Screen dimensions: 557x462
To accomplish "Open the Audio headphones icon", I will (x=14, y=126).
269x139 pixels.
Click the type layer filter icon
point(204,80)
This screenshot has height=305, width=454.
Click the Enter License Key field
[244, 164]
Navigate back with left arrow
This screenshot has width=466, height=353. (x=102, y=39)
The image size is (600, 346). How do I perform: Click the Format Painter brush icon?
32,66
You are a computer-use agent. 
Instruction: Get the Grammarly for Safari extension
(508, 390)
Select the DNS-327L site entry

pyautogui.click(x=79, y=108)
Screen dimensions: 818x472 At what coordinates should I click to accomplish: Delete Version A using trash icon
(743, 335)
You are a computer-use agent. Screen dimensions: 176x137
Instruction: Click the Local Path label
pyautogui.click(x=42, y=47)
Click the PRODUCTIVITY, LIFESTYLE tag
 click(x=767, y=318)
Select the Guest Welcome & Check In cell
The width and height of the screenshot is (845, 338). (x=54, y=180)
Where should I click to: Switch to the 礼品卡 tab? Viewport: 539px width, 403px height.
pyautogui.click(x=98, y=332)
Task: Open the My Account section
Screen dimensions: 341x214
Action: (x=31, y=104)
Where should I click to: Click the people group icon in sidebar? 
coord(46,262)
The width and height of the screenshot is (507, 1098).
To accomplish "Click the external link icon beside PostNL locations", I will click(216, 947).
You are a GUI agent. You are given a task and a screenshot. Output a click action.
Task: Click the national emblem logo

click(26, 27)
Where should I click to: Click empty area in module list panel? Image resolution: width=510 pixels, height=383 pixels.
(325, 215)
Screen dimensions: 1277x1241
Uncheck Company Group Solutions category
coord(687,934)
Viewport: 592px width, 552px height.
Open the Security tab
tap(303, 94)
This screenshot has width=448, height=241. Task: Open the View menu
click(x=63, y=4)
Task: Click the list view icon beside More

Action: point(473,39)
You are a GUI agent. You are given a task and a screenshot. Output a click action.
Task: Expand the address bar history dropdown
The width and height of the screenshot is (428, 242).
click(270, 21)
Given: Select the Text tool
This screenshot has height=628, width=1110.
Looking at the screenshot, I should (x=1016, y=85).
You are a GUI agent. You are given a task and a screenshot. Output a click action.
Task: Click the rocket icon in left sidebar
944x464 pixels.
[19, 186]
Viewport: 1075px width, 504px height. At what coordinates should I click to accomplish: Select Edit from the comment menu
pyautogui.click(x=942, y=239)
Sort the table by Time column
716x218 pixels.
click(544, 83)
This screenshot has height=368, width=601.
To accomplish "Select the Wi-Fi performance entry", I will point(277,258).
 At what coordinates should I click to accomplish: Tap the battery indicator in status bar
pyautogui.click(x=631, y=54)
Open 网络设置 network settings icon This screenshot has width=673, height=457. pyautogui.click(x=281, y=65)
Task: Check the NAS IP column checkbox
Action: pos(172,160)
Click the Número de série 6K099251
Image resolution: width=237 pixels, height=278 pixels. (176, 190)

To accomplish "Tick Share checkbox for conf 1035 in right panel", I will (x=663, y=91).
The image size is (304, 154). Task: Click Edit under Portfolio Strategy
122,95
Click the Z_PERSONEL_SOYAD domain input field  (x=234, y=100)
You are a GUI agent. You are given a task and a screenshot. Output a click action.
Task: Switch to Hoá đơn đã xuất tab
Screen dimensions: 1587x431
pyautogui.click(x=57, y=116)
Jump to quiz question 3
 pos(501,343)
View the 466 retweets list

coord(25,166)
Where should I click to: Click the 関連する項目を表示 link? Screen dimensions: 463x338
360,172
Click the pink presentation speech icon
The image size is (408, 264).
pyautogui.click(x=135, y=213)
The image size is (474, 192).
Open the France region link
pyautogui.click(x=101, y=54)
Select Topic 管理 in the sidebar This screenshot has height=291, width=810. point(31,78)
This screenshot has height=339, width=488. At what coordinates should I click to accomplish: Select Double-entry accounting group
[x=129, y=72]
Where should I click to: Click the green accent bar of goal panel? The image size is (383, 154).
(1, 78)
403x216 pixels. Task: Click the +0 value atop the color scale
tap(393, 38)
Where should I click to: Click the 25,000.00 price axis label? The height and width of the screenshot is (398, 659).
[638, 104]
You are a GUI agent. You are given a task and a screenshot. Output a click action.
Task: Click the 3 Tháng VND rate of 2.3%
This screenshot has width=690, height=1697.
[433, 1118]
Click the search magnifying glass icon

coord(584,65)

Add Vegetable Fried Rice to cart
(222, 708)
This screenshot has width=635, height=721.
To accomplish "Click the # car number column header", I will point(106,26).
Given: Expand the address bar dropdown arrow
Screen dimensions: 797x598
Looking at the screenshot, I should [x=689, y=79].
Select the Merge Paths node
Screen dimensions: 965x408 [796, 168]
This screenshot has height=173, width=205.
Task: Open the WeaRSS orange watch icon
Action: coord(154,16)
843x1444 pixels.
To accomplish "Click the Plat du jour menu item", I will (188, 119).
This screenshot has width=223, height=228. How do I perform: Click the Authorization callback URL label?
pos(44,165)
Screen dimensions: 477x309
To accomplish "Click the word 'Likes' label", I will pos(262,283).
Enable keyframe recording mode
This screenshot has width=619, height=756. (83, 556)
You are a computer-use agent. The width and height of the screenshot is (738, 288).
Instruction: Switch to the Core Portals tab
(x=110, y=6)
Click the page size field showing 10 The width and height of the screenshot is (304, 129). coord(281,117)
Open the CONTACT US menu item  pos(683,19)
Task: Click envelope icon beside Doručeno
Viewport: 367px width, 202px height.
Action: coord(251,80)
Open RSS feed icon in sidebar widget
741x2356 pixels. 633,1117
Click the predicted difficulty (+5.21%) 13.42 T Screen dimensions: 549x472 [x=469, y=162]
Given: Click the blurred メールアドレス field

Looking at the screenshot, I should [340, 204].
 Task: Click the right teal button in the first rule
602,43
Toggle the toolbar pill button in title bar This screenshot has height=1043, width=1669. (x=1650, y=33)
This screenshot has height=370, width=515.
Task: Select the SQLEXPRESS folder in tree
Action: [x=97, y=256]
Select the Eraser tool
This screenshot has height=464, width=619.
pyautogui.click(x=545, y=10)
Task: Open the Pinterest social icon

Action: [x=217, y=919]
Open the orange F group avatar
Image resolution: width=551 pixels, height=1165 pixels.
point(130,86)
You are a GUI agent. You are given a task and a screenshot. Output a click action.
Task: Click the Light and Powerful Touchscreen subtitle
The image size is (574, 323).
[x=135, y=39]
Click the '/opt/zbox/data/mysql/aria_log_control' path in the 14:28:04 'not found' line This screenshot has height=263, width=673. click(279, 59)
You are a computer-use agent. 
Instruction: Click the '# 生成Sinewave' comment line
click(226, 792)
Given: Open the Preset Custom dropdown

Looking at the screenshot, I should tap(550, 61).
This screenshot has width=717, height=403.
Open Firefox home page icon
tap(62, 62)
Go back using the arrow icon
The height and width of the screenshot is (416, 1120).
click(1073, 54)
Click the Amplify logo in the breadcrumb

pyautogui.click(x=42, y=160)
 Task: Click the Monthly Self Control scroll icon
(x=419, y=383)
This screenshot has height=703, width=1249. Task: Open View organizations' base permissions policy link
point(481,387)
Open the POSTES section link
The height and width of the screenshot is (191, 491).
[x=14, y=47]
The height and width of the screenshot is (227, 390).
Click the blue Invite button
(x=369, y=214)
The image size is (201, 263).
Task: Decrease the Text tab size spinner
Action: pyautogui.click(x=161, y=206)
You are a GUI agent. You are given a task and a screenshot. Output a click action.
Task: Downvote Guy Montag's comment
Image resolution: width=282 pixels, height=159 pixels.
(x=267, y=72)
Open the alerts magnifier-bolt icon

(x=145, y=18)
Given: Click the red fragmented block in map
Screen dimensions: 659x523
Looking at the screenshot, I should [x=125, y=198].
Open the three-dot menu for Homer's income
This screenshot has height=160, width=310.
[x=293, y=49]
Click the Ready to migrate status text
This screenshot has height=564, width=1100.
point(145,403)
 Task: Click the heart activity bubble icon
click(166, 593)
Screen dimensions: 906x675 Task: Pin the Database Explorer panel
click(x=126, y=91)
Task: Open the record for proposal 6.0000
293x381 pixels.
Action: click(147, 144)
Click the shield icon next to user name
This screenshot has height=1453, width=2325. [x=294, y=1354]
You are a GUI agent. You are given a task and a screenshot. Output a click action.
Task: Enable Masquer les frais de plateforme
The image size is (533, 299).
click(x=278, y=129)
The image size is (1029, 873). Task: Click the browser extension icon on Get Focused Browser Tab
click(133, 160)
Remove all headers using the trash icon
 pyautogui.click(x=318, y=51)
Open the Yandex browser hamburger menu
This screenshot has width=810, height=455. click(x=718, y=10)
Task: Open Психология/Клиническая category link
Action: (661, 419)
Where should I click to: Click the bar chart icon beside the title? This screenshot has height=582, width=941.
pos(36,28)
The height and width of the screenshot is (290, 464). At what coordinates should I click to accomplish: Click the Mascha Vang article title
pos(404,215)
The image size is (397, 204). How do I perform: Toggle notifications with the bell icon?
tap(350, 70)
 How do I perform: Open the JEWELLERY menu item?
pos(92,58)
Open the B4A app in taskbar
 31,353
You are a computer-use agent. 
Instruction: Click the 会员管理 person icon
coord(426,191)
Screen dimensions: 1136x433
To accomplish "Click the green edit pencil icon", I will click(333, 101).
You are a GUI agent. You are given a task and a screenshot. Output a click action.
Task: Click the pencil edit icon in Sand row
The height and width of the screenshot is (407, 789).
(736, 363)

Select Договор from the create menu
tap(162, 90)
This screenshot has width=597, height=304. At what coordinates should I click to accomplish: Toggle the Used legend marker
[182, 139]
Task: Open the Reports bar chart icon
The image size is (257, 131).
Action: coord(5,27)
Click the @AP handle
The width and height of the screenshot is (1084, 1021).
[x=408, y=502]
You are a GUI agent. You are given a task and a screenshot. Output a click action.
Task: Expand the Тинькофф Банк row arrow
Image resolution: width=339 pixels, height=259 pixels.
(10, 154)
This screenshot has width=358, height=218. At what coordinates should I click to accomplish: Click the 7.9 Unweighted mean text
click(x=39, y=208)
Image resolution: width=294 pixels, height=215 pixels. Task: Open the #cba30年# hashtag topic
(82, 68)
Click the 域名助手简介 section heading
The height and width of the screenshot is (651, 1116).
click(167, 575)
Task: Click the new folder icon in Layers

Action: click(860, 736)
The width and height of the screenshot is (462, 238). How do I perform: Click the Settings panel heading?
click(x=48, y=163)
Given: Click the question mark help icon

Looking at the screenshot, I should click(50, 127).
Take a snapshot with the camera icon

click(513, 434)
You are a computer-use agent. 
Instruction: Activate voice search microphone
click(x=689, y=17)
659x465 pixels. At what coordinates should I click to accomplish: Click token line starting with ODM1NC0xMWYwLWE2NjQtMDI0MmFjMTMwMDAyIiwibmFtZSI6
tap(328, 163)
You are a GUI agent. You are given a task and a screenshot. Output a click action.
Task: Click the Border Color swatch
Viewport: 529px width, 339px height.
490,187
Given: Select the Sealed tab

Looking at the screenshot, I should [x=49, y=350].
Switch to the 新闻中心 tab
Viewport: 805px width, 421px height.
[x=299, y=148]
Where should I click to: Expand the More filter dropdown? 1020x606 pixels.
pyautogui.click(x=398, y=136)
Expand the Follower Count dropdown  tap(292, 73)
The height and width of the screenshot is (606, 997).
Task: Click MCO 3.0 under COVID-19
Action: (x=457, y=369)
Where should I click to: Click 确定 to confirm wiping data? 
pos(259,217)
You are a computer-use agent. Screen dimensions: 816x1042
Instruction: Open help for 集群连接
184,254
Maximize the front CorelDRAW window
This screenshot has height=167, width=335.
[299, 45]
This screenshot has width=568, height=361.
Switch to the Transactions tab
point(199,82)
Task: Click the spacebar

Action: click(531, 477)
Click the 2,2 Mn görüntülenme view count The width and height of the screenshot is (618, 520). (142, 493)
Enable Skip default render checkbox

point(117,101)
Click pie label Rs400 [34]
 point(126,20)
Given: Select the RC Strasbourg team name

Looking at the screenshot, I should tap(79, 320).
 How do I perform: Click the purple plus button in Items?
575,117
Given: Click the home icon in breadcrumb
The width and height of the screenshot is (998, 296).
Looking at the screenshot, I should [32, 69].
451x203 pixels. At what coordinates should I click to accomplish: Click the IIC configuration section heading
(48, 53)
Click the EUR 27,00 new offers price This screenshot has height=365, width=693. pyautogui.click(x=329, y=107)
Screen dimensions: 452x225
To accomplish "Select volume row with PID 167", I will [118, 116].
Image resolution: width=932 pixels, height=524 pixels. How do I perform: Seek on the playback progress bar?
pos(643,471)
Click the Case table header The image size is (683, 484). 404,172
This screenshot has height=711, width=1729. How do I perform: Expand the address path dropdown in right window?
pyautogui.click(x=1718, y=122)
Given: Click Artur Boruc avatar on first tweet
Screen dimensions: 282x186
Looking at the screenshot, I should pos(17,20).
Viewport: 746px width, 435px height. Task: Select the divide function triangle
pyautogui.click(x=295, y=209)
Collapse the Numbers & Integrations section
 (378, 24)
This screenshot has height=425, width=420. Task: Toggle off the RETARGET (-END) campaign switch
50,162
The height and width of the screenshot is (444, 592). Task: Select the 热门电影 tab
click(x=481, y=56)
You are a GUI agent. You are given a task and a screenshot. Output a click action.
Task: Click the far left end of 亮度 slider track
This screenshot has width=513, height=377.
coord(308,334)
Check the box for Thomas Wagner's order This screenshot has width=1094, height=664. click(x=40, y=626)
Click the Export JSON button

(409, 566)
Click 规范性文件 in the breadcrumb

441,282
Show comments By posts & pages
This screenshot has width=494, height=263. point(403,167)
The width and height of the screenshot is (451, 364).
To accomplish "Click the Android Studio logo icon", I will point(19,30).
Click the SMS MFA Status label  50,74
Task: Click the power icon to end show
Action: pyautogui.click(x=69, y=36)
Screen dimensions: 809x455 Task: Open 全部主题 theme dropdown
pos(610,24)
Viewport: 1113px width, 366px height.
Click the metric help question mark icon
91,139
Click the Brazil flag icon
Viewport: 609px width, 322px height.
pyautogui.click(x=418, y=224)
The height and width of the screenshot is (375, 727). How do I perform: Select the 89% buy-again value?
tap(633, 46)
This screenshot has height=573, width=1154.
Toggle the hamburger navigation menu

## Exercise description
Each line in the listing above from the one containing "Select the Merge Paths node" through the one containing "Click the predicted" should be repeated exactly, and no other line.

## Answer section
Select the Merge Paths node
Screen dimensions: 965x408 [796, 168]
This screenshot has height=173, width=205.
Task: Open the WeaRSS orange watch icon
Action: coord(154,16)
843x1444 pixels.
To accomplish "Click the Plat du jour menu item", I will (188, 119).
This screenshot has width=223, height=228. How do I perform: Click the Authorization callback URL label?
pos(44,165)
Screen dimensions: 477x309
To accomplish "Click the word 'Likes' label", I will pos(262,283).
Enable keyframe recording mode
This screenshot has width=619, height=756. (83, 556)
You are a computer-use agent. The width and height of the screenshot is (738, 288).
Instruction: Switch to the Core Portals tab
(x=110, y=6)
Click the page size field showing 10 The width and height of the screenshot is (304, 129). coord(281,117)
Open the CONTACT US menu item  pos(683,19)
Task: Click envelope icon beside Doručeno
Viewport: 367px width, 202px height.
Action: coord(251,80)
Open RSS feed icon in sidebar widget
741x2356 pixels. 633,1117
Click the predicted difficulty (+5.21%) 13.42 T Screen dimensions: 549x472 [x=469, y=162]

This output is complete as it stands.